Andrew Bujalski's one of the most distinctive directors of drama to emerge in the last decade. The elements that define his work are instantly recognizable: the abrupt starts and stops (those words seem more appropriate in regard to his movies than "beginnings" and "endings") and his instistence on not offering resolutions at the end of his films; the careful interplay of details that mark both his characterization and his framing; and the nuanced, often beautiful images he creates with his regular cinematographer, Matthias Grunsky. Frankly, he's got more in common with Mike Leigh and recent Patrice Chereau than with his friend Joe Swanberg.

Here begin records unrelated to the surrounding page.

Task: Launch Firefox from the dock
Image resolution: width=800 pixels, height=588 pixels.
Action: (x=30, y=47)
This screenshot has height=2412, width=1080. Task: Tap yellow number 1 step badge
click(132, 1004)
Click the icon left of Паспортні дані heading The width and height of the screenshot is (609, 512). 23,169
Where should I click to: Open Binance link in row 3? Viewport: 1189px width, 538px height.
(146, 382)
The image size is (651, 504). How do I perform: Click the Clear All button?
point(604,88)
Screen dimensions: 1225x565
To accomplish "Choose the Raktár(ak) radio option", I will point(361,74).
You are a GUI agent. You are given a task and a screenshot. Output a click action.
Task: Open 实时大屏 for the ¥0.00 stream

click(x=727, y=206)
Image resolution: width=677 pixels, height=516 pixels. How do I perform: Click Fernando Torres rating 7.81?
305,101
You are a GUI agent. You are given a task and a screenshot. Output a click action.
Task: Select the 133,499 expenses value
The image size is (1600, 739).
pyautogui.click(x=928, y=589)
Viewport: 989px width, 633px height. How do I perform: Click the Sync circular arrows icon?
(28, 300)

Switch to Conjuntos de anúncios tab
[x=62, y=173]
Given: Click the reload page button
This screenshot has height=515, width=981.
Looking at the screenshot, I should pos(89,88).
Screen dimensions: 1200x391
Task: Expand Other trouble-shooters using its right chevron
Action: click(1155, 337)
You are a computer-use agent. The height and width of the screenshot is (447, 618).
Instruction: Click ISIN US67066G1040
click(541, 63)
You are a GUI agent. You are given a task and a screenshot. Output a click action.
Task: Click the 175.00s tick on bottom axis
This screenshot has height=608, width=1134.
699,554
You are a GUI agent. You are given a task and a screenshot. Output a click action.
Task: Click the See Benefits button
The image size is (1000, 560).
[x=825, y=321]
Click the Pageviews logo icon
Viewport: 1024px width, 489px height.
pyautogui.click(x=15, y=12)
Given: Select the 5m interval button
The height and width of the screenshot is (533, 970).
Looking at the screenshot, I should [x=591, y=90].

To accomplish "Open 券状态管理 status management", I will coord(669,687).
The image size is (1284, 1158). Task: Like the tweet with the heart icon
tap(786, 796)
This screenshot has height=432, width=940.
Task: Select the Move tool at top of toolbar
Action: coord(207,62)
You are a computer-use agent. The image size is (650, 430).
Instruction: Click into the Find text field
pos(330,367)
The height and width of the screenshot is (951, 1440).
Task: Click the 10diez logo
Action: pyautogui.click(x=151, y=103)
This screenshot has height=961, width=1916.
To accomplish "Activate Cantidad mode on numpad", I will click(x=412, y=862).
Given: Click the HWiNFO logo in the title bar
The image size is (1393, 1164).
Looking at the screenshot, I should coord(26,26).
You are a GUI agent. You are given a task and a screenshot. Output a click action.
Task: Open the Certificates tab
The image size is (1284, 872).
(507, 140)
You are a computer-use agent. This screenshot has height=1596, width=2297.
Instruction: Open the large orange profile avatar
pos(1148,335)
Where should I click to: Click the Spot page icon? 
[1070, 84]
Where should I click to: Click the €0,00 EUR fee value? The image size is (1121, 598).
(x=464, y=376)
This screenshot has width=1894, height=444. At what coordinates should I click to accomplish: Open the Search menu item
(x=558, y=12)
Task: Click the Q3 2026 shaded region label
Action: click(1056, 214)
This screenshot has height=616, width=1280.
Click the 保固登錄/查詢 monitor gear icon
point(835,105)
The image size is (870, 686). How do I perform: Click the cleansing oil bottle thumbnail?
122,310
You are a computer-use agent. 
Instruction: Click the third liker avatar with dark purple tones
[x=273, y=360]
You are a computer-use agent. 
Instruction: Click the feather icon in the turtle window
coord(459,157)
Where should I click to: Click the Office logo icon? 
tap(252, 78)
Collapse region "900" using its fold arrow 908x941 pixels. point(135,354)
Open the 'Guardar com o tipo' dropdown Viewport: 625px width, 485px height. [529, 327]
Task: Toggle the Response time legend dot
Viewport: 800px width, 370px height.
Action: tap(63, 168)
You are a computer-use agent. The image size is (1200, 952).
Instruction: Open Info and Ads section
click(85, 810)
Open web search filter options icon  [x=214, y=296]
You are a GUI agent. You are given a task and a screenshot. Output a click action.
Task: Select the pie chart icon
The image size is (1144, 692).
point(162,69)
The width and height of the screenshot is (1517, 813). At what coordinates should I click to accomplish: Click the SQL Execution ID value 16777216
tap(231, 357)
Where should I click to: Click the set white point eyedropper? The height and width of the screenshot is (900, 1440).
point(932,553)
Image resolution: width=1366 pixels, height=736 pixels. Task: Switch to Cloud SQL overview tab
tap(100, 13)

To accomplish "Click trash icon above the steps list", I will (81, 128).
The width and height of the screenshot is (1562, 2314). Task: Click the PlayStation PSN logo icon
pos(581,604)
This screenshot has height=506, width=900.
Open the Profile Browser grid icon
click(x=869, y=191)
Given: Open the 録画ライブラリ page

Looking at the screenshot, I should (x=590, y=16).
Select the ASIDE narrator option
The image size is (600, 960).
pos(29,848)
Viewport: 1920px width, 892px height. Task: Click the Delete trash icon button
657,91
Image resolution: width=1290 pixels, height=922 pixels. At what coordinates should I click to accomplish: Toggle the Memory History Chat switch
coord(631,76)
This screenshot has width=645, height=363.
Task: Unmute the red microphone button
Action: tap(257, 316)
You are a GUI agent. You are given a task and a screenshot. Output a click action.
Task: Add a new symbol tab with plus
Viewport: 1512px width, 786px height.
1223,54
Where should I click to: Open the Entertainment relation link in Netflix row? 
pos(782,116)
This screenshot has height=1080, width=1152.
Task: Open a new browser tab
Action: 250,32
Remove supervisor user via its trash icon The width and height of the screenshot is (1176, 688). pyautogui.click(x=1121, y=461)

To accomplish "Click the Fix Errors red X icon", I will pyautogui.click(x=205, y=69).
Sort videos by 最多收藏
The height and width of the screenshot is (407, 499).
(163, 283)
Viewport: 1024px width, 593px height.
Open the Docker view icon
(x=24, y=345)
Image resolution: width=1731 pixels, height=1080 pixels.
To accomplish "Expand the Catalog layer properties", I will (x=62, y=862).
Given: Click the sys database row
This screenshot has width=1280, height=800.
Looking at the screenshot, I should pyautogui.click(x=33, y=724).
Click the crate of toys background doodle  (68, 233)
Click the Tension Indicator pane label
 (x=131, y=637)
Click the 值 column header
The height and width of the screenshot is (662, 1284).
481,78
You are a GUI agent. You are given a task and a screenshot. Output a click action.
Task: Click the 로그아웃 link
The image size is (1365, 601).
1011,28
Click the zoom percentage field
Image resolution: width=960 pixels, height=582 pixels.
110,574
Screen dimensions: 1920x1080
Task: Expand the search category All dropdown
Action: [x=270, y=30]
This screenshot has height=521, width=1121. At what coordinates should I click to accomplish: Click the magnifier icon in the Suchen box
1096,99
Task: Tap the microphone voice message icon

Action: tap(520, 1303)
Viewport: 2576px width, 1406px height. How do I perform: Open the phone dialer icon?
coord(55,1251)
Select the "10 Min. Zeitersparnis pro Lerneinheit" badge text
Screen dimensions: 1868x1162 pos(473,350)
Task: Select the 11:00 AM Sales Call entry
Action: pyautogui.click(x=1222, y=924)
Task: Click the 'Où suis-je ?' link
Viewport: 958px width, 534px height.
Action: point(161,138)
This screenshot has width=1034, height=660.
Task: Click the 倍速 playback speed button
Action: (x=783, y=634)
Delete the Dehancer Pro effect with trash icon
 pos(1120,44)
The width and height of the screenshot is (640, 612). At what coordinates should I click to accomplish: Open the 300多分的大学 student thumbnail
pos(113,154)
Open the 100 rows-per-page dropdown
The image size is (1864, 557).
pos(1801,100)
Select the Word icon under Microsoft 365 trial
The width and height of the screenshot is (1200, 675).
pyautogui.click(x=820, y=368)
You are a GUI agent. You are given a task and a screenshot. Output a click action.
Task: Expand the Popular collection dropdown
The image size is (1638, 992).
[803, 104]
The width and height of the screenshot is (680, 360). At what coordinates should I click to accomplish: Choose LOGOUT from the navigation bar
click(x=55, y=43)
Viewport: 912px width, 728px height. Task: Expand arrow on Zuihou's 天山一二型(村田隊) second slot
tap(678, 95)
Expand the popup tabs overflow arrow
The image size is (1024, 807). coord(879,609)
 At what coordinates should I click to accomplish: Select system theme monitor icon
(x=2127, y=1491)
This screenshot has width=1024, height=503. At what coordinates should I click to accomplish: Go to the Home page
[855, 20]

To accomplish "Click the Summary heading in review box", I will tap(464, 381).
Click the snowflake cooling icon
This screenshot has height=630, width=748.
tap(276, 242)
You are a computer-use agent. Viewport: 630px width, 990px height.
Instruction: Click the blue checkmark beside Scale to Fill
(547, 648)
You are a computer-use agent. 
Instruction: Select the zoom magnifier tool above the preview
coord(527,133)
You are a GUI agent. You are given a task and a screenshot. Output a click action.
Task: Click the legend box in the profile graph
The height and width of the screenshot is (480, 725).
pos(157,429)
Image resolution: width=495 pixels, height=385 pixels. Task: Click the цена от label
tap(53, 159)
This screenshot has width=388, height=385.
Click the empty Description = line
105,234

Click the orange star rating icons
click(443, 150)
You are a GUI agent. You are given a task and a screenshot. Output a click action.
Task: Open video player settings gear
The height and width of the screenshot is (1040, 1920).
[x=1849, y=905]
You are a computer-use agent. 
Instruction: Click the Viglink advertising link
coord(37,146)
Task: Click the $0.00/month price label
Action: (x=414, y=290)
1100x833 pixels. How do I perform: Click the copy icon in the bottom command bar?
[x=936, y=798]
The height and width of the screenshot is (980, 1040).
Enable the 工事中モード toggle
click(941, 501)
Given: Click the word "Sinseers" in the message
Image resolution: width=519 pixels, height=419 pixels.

Bujalski's first two features were the naturalistic miniature Funny Ha Ha and the bleak, ambiguous Mutual Appreciation. His newest film, Beeswax, can be seen as an application of the lessons of those first two films: after Mutual Appreciation's urban sprawl, he's focused again on a very small group of characters and a fairly straightforward narrative, but at the same time he's filled out the film with the variety of places, situations and characters than marked his second feature (the idea that Bujalski "makes films about twentysomethings" isn't really true—it ignores the multi-generational casts he has employed since Mutual Appreciation and the fact that the protagonists of Beeswax are in their thirties). Tilly Hatcher plays Jeannie, the co-owner of a clothing store who begins to suspect that her absent partner may be planning to sue her. Her sister Lauren (Maggie Hatcher) is considering taking a teaching job in Africa. In the meantime, Jeannie's ex-boyfriend Merrill (Alex Karpovsky), a law student, begins offering her legal advice while simultaneously trying to become a part of her life again.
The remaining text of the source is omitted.